San Vito, martire (III secolo)

 

Non si hanno notizie storiche attendibili sulla sua vita. Secondo una passio leggendaria del VII secolo Vito sarebbe nato in Sicilia da padre pagano e ancora fanciullo sarebbe stato incarcerato perché cristiano.

Dal Martirologio Geronimiano sappiamo che visse in Lucania, dove sarebbe nato, a Mazara del Vallo (Trapani) in una ricca famiglia. Rimasto orfano della madre, fu affidato ad una nutrice, Crescenzia e poi a un pedagogo, Modesto, entrambi cristiani, che lo allevarono e lo istruirono nella loro fede.
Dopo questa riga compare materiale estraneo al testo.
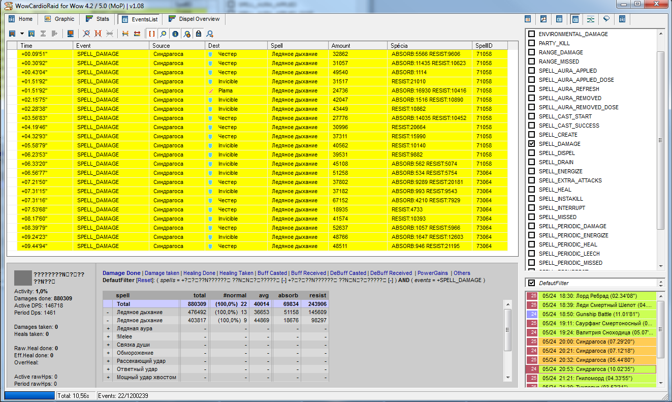Click the green graph icon in right panel
Viewport: 672px width, 402px height.
pos(590,19)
Nel 303 scoppiò in tutto l’impero romano la persecuzione di Diocleziano, e Vito fu in tutti i modi inutilmente pressato perché abiurasse alla fede cristiana e sacrificasse agli idoli.
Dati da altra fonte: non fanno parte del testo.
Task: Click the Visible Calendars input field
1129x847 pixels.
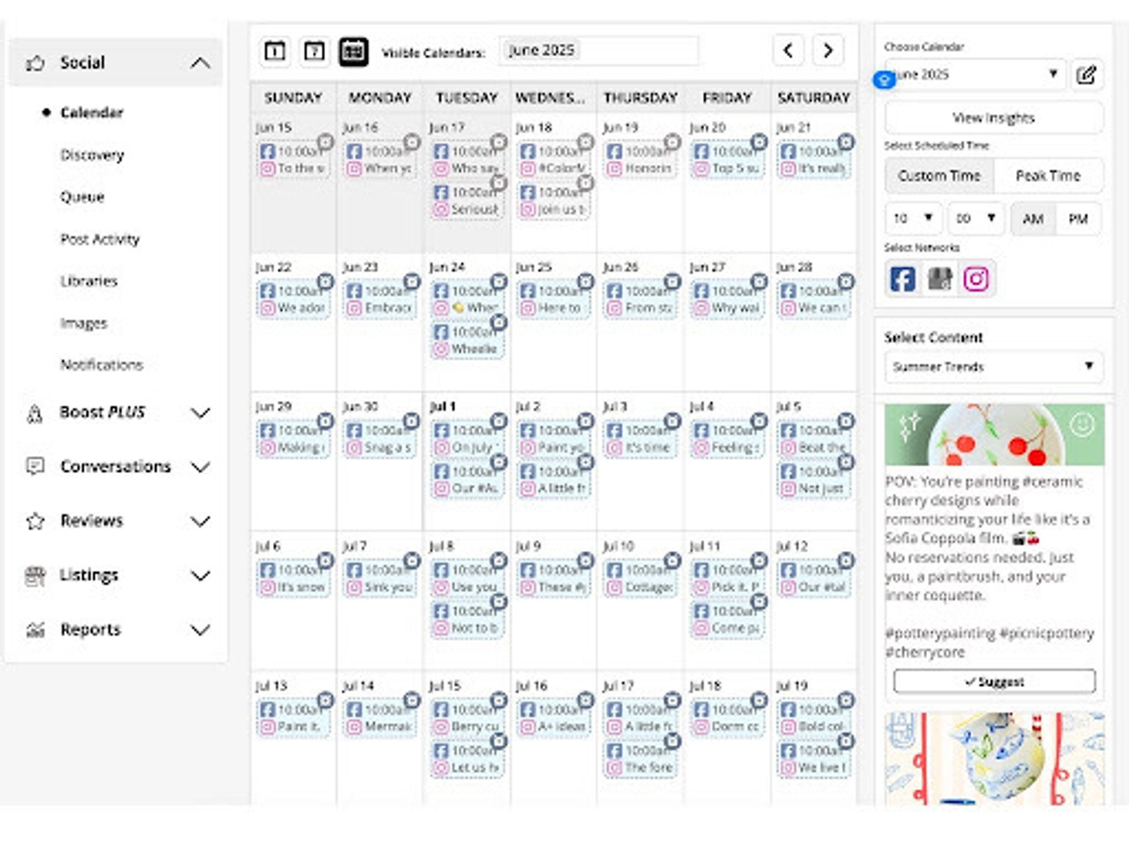Action: [599, 51]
Arrestato con la sua nutrice e il suo pedagogo, mentre insieme con loro percorreva il calvario del martirio, operò numerosi prodigi, guarendo anche il figlio di Diocleziano affetto da epilessia. Morì infine, sfinito dalle torture, il 15 giugno del 303, ancora adolescente. Popolarissimo nel Medioevo, Vito fu inserito nel numero dei 14 “Santi Ausiliatori”, la cui intercessione si riteneva particolarmente efficace in particolari malattie e necessità.
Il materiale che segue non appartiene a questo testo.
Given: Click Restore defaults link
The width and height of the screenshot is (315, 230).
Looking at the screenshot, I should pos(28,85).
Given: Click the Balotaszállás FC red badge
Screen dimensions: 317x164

Il suo culto si diffuse presto in tutta la cristianità; moltissime cittadine d’Europa vantano di possedere sue reliquie. A Praga gli è consacrata una splendida cappella. Nella città ritenuta suo luogo di nascita, Mazara del Vallo, san Vito è festeggiato ogni anno con una solenne e tipica processione. Il santo è anche patrono di Recanati e nella sola Italia ben 11 Comuni portano il suo nome. Per le sue doti taumaturgiche è invocato contro l’epilessia e la corèa, una malattia che per i movimenti incontrollati che provoca è detta anche “ballo di san Vito”.
 

Oggi la Diocesi di Milano ricorda il beato Clemente Vismara.
Nato nel 1897 ad Agrate Brianza (Milano), Clemente è sacerdote missionario nel PIME dal 26 maggio 1923. Partito per la Birmania il 2 agosto dello stesso anno vi muore il 15 giugno 1988 a Mongping, l’ultima delle sei parrocchie da lui fondate, con un solo ritorno in Italia alcuni mesi nel 1957. Cordiale e ottimista, sempre sorridente, è morto a 91 anni “senza invecchiare”, dicevano i suoi confratelli perché, come scriveva lui stesso, “la vecchiaia incomincia quando ti accorgi che non sei più utile a nessuno; e lui è stato utile a tanti fino all’ultimo giorno, in un paese fra i più poveri e fra popolazioni tribali tormentate da guerre, dittatura, carestie, malattie, miseria. Riconosciuta l’eroicità delle virtù, è stato dichiarato  beato il 26 giugno 2011.